• **SET EXERCISE**
Retype the rows from the very first line through the line that contains "This screenshot has height=511, width=1000.", character for character.

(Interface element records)
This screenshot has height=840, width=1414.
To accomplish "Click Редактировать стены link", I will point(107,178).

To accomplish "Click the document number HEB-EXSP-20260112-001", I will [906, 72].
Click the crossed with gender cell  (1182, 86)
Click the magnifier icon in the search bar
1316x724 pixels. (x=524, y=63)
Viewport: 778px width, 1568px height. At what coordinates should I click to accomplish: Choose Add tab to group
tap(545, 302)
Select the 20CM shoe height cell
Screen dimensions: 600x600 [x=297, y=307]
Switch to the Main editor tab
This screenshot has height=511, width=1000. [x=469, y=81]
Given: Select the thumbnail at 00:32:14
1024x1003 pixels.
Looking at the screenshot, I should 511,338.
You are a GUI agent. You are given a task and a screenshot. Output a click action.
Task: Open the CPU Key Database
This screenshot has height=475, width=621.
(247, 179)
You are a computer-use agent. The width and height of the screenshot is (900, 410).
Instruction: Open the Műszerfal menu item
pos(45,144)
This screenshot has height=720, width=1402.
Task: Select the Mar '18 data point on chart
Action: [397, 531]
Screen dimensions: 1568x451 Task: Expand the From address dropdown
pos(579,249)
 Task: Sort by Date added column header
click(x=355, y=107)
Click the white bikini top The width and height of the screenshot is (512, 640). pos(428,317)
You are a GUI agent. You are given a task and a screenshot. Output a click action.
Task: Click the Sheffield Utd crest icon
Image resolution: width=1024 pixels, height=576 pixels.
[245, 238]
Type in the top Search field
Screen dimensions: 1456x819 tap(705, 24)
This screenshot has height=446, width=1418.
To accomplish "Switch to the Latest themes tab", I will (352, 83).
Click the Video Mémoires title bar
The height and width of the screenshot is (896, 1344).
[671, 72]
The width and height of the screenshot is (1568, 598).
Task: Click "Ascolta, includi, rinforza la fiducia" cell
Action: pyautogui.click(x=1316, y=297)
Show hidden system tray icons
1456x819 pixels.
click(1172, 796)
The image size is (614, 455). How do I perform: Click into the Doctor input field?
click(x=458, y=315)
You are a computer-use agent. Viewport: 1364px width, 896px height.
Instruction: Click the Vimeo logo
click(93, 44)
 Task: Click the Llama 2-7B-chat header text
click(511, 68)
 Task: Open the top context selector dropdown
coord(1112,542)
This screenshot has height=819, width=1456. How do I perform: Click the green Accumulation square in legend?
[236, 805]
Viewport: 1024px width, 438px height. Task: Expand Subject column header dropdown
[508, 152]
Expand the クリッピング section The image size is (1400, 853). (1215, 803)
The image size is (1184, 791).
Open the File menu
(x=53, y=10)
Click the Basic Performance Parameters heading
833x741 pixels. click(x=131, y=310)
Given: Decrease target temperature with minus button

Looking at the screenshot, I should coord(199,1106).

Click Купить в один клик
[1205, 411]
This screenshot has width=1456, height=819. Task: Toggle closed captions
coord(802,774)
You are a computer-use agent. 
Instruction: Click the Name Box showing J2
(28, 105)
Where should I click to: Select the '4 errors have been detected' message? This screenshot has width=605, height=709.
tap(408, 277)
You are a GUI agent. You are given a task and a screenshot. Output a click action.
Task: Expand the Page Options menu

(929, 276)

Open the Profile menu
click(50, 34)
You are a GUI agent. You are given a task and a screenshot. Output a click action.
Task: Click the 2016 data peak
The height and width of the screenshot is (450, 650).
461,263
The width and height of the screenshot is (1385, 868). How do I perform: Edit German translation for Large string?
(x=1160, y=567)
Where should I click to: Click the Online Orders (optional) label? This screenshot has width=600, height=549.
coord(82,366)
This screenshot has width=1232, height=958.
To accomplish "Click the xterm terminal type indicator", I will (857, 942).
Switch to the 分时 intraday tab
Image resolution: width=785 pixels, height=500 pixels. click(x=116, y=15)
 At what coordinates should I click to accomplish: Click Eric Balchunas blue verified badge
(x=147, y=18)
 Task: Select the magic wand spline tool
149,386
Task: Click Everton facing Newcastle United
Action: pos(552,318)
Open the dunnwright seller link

• **PROBLEM SOLUTION**
This screenshot has height=840, width=1414.
To accomplish "Click Редактировать стены link", I will point(107,178).

To accomplish "Click the document number HEB-EXSP-20260112-001", I will [906, 72].
Click the crossed with gender cell  (1182, 86)
Click the magnifier icon in the search bar
1316x724 pixels. (x=524, y=63)
Viewport: 778px width, 1568px height. At what coordinates should I click to accomplish: Choose Add tab to group
tap(545, 302)
Select the 20CM shoe height cell
Screen dimensions: 600x600 [x=297, y=307]
Switch to the Main editor tab
This screenshot has height=511, width=1000. [x=469, y=81]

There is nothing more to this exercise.